Clarke plan to make criminals do more hard labour

By Bob Roberts Deputy Political Editor

CRIMINALS doing forced labour will help to build Britain's 2012 Olympic stadium, it was announced yesterday.

The modern-day chain gangs will wear uniforms bearing the logo Community Payback.

They will be put to work on many other projects, including cleaning up parks, removing graffiti and restoring old buildings.

Home Secretary Charles Clarke said he wanted a massive expansion in the number of offenders forced to work in the community instead of going to jail.

A Home Office spokesman said: "We hope this will include an important contribution towards the work necessary to prepare for the Olympic games."

Mr Clarke said tough, physical labour would act as more of a deterrent to crime than going to jail.

He added: "Unpaid work is the core to it all. If you have to work rather than hang around in a prison cell, it is tougher. It will be a frightening thing."

Offenders currently do around five million hours of unpaid work in the community, usually in low-profile schemes. Mr Clarke wants this doubled to 10 million hours by 2011, with all offenders wearing uniforms.

The five-year strategy is aimed at reducing the overall numbers in prison.

There will also be a new punishment of "day fines". Offenders will be fined a number of days' work instead of a financial amount in a bid to make punishments hurt the wealthy as well as the poor.
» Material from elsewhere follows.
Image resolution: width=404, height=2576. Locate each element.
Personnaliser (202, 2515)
But Shadow Home Secretary David Davis told the Commons that the plans would do nothing to stop the "massive problem" of violent crime.

He said: "The public at large are not protected from a criminal who receives a non-custodial sentence.

Dee Edwards, of Mothers Against Murder and Aggression, said: "Prison works - it works for me and it works for the public."

Juliet Lyon, director of the Prison Reform Trust, said: "To make this vision more than just a dream he (Mr Clarke) must fund community solutions to crime."

Lib Dem spokesman Lynne Featherstone said: "An intensive community sentence can be far more demanding than sitting in prison watching TV."